[Start of Attachment]

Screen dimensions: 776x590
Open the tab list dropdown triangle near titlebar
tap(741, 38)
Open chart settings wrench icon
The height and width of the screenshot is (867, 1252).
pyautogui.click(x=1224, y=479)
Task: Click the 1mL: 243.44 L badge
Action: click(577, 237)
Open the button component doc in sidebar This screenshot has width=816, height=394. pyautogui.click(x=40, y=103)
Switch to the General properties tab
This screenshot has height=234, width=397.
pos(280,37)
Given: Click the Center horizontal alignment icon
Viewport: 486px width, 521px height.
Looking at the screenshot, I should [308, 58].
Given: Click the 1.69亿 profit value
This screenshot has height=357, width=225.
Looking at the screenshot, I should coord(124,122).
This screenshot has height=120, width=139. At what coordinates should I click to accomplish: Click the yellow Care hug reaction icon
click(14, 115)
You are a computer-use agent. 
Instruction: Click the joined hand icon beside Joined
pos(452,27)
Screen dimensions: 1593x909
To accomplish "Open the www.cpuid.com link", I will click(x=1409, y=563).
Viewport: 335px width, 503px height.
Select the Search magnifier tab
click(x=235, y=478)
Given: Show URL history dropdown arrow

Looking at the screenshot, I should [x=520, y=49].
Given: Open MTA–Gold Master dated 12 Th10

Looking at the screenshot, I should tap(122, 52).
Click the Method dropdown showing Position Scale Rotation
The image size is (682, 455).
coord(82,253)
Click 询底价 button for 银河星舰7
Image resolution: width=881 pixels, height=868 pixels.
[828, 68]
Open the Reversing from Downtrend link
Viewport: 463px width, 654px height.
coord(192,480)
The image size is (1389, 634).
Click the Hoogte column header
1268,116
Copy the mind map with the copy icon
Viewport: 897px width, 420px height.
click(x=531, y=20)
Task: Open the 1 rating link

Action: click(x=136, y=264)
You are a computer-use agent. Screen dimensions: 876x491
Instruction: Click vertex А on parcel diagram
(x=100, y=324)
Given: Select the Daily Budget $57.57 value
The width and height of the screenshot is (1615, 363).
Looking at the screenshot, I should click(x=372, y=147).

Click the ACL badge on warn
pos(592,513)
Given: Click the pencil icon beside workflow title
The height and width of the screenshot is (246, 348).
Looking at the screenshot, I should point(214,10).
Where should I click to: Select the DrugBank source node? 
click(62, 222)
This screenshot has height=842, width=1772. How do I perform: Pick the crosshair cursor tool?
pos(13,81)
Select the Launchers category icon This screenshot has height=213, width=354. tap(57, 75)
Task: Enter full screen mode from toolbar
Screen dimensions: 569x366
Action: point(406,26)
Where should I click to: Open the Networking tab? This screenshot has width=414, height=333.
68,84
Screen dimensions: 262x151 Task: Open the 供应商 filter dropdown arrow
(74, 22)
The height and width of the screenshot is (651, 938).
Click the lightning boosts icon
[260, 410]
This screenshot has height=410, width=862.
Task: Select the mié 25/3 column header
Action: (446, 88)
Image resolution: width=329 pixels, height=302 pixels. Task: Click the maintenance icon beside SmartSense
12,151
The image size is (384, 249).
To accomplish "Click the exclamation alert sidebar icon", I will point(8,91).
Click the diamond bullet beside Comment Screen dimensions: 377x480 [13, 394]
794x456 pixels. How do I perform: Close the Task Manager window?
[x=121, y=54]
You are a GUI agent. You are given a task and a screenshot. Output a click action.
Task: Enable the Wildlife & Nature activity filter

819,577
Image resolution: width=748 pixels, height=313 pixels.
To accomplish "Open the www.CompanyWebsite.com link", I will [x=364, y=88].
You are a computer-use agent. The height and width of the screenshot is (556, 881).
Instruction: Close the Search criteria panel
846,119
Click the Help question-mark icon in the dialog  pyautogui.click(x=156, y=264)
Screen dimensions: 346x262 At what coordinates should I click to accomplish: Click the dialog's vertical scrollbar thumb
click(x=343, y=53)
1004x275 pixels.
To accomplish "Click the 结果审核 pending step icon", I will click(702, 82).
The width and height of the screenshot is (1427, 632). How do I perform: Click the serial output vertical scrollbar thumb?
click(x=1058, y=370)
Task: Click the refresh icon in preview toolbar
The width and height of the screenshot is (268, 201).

[End of Attachment]

Give all of the material again, exactly.

_EXERCISE SOLUTION_:
Screen dimensions: 776x590
Open the tab list dropdown triangle near titlebar
tap(741, 38)
Open chart settings wrench icon
The height and width of the screenshot is (867, 1252).
pyautogui.click(x=1224, y=479)
Task: Click the 1mL: 243.44 L badge
Action: click(577, 237)
Open the button component doc in sidebar This screenshot has width=816, height=394. pyautogui.click(x=40, y=103)
Switch to the General properties tab
This screenshot has height=234, width=397.
pos(280,37)
Given: Click the Center horizontal alignment icon
Viewport: 486px width, 521px height.
Looking at the screenshot, I should [308, 58].
Given: Click the 1.69亿 profit value
This screenshot has height=357, width=225.
Looking at the screenshot, I should coord(124,122).
This screenshot has height=120, width=139. At what coordinates should I click to accomplish: Click the yellow Care hug reaction icon
click(14, 115)
You are a computer-use agent. 
Instruction: Click the joined hand icon beside Joined
pos(452,27)
Screen dimensions: 1593x909
To accomplish "Open the www.cpuid.com link", I will click(x=1409, y=563).
Viewport: 335px width, 503px height.
Select the Search magnifier tab
click(x=235, y=478)
Given: Show URL history dropdown arrow

Looking at the screenshot, I should [x=520, y=49].
Given: Open MTA–Gold Master dated 12 Th10

Looking at the screenshot, I should tap(122, 52).
Click the Method dropdown showing Position Scale Rotation
The image size is (682, 455).
coord(82,253)
Click 询底价 button for 银河星舰7
Image resolution: width=881 pixels, height=868 pixels.
[828, 68]
Open the Reversing from Downtrend link
Viewport: 463px width, 654px height.
coord(192,480)
The image size is (1389, 634).
Click the Hoogte column header
1268,116
Copy the mind map with the copy icon
Viewport: 897px width, 420px height.
click(x=531, y=20)
Task: Open the 1 rating link

Action: click(x=136, y=264)
You are a computer-use agent. Screen dimensions: 876x491
Instruction: Click vertex А on parcel diagram
(x=100, y=324)
Given: Select the Daily Budget $57.57 value
The width and height of the screenshot is (1615, 363).
Looking at the screenshot, I should click(x=372, y=147).

Click the ACL badge on warn
pos(592,513)
Given: Click the pencil icon beside workflow title
The height and width of the screenshot is (246, 348).
Looking at the screenshot, I should point(214,10).
Where should I click to: Select the DrugBank source node? 
click(62, 222)
This screenshot has height=842, width=1772. How do I perform: Pick the crosshair cursor tool?
pos(13,81)
Select the Launchers category icon This screenshot has height=213, width=354. tap(57, 75)
Task: Enter full screen mode from toolbar
Screen dimensions: 569x366
Action: point(406,26)
Where should I click to: Open the Networking tab? This screenshot has width=414, height=333.
68,84
Screen dimensions: 262x151 Task: Open the 供应商 filter dropdown arrow
(74, 22)
The height and width of the screenshot is (651, 938).
Click the lightning boosts icon
[260, 410]
This screenshot has height=410, width=862.
Task: Select the mié 25/3 column header
Action: (446, 88)
Image resolution: width=329 pixels, height=302 pixels. Task: Click the maintenance icon beside SmartSense
12,151
The image size is (384, 249).
To accomplish "Click the exclamation alert sidebar icon", I will point(8,91).
Click the diamond bullet beside Comment Screen dimensions: 377x480 [13, 394]
794x456 pixels. How do I perform: Close the Task Manager window?
[x=121, y=54]
You are a GUI agent. You are given a task and a screenshot. Output a click action.
Task: Enable the Wildlife & Nature activity filter

819,577
Image resolution: width=748 pixels, height=313 pixels.
To accomplish "Open the www.CompanyWebsite.com link", I will [x=364, y=88].
You are a computer-use agent. The height and width of the screenshot is (556, 881).
Instruction: Close the Search criteria panel
846,119
Click the Help question-mark icon in the dialog  pyautogui.click(x=156, y=264)
Screen dimensions: 346x262 At what coordinates should I click to accomplish: Click the dialog's vertical scrollbar thumb
click(x=343, y=53)
1004x275 pixels.
To accomplish "Click the 结果审核 pending step icon", I will click(702, 82).
The width and height of the screenshot is (1427, 632). How do I perform: Click the serial output vertical scrollbar thumb?
click(x=1058, y=370)
Task: Click the refresh icon in preview toolbar
The width and height of the screenshot is (268, 201).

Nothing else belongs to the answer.